PDF(Pubmed)
Abstract:
Histiocytic neoplasms are rare diseases involving macrophages, dendritic cells, and monocytes. They include Langerhans cell histiocytosis (LCH), Erdheim-Chester disease (ECD), Rosai-Dorfman disease (RDD), juvenile xanthogranuloma (JXG), and histiocytic sarcoma. Histiocytic neoplasms are characterized by varied clinical courses and prognoses, necessitating a nuanced understanding of their classification, epidemiology, and clinical manifestations.

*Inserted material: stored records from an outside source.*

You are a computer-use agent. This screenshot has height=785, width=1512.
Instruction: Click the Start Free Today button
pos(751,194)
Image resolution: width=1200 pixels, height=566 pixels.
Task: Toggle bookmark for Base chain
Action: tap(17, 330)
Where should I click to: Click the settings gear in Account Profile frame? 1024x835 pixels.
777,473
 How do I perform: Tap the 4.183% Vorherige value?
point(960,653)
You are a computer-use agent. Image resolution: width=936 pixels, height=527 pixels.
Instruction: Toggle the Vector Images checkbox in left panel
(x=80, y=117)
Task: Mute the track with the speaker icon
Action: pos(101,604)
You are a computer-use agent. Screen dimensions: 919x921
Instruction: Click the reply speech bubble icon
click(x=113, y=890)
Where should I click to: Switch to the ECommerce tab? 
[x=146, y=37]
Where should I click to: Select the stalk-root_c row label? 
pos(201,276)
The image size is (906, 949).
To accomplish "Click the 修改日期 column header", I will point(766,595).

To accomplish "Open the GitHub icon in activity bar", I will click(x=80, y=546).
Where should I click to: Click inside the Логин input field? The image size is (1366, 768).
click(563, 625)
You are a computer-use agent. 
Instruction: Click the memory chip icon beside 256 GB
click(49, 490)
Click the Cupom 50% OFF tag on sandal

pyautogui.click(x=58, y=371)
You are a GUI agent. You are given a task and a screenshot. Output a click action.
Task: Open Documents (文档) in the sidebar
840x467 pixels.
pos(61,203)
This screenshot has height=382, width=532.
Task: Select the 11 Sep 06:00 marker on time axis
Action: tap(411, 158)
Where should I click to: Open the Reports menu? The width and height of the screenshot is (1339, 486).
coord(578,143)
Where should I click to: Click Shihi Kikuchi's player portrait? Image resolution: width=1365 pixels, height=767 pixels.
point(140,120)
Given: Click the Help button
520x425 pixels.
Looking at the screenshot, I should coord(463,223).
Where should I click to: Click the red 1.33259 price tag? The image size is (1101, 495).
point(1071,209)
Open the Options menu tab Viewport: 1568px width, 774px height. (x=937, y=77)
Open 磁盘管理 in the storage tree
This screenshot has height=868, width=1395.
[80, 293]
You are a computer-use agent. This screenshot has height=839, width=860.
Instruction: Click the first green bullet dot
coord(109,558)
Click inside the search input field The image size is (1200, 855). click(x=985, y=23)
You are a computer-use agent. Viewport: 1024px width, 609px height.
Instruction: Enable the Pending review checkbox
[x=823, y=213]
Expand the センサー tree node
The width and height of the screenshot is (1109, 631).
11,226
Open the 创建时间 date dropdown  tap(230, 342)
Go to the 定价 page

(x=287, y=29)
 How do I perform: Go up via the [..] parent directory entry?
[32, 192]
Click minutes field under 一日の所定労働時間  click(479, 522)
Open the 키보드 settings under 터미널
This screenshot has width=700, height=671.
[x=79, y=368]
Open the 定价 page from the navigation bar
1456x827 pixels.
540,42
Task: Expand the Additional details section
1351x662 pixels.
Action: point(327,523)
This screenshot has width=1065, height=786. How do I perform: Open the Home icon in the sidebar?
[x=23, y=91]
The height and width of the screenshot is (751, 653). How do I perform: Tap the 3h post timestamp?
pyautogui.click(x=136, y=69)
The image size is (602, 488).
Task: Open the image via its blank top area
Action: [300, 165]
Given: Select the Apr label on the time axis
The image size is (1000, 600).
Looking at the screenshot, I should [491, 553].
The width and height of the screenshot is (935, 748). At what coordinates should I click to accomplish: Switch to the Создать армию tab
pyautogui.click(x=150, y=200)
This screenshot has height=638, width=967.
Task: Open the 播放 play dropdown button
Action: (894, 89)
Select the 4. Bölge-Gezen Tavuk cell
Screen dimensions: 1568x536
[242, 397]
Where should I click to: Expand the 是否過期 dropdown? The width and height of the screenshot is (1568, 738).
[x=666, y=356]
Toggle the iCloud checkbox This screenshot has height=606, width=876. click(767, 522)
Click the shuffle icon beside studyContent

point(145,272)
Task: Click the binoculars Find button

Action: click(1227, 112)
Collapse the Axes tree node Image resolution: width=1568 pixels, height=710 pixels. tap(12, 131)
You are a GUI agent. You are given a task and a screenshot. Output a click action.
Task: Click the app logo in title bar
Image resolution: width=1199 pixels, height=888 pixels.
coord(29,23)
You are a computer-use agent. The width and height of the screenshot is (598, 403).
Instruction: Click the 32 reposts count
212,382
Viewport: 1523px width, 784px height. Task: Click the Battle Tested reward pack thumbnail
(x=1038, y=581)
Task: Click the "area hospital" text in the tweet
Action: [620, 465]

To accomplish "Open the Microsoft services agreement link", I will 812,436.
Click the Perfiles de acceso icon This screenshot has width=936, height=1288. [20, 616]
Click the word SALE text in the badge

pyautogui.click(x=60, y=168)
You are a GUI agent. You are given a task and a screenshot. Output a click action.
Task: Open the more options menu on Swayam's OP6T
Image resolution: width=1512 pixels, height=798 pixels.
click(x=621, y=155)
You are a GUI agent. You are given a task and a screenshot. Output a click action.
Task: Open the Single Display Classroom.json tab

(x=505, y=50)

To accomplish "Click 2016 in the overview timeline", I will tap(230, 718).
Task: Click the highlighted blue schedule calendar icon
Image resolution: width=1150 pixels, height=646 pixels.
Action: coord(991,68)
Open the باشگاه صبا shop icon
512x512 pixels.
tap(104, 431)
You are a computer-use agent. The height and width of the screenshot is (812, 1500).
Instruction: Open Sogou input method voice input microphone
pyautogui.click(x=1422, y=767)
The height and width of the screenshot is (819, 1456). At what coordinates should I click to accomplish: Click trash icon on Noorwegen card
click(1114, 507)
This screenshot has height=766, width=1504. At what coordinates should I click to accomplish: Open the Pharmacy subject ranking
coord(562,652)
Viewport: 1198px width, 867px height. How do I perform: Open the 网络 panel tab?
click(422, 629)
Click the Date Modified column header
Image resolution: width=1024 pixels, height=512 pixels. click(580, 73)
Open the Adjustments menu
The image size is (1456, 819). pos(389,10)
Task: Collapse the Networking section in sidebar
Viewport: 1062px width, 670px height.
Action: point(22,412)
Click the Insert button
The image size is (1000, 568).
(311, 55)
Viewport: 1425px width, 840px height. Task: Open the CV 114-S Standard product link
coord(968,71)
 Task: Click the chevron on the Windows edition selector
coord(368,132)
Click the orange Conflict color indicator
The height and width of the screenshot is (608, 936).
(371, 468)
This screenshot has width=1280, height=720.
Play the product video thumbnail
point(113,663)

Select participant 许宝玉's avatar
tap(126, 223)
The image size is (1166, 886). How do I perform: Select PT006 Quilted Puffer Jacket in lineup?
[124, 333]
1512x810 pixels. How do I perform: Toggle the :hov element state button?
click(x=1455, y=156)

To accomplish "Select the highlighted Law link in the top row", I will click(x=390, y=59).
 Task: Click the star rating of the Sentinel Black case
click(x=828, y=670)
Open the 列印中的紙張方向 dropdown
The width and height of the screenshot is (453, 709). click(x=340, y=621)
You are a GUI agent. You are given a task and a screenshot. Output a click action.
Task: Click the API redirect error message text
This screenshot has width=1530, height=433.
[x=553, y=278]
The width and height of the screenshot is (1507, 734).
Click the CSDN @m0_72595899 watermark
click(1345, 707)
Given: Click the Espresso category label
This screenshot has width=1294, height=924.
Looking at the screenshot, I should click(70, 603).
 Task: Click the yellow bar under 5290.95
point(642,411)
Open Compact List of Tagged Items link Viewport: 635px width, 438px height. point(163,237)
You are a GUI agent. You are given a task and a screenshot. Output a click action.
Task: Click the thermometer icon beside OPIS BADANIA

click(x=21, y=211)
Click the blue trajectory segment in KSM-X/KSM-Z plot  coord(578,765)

Genetic studies have revealed somatic mutations, predominantly in the MAPK pathway, suggesting a clonal neoplastic nature. This review covers the current understanding of histiocytic neoplasms, molecular pathophysiology, with a particular focus on mutations in genes such as BRAF, MAP2K1, and the PI3K-AKT signaling pathways, and evolving treatment strategies, especially focusing on LCH, ECD, RDD, and JXG. The treatment landscape has evolved with advancements in targeted therapies. BRAF inhibitors, such as vemurafenib and dabrafenib, have shown efficacy, especially in high-risk LCH cases; however, challenges remain, including relapse post-treatment discontinuation, and adverse effects. MEK inhibitors have also demonstrated effectiveness, and cobimetinib has recently been approved for use in adults. Further research is required to determine the optimal treatment duration and strategies for managing therapy interruptions. Advancements in molecular genetics and targeted therapies have revolutionized the management of histiocytic neoplasms. However, ongoing research is crucial for optimizing patient outcomes.
摘要:
组织细胞肿瘤是涉及巨噬细胞的罕见疾病,树突状细胞,和单核细胞。它们包括朗格汉斯细胞组织细胞增生症(LCH),埃尔德海姆-切斯特病(ECD),Rosai-Dorfman病(RDD),青少年黄色肉芽肿(JXG),和组织细胞肉瘤.组织细胞肿瘤的特点是不同的临床过程和预后,需要对它们的分类有细微的理解,流行病学,和临床表现。遗传研究揭示了体细胞突变,主要在MAPK通路中,暗示了克隆性肿瘤的性质。这篇综述涵盖了目前对组织细胞肿瘤的理解,分子病理生理学,特别关注BRAF等基因的突变,MAP2K1和PI3K-AKT信号通路,和不断发展的治疗策略,特别是关注LCH,ECD,RDD,和JXG。治疗环境随着靶向治疗的进步而发展。BRAF抑制剂,比如vemurafenib和dabrafenib,已经显示出功效,特别是在高风险的LCH病例中;然而,挑战依然存在,包括治疗停止后的复发,和不利影响。MEK抑制剂也已证明有效,和cobimetinib最近被批准用于成人.需要进一步研究以确定最佳治疗持续时间和管理治疗中断的策略。分子遗传学和靶向治疗的进步彻底改变了组织细胞肿瘤的管理。然而,正在进行的研究对于优化患者预后至关重要.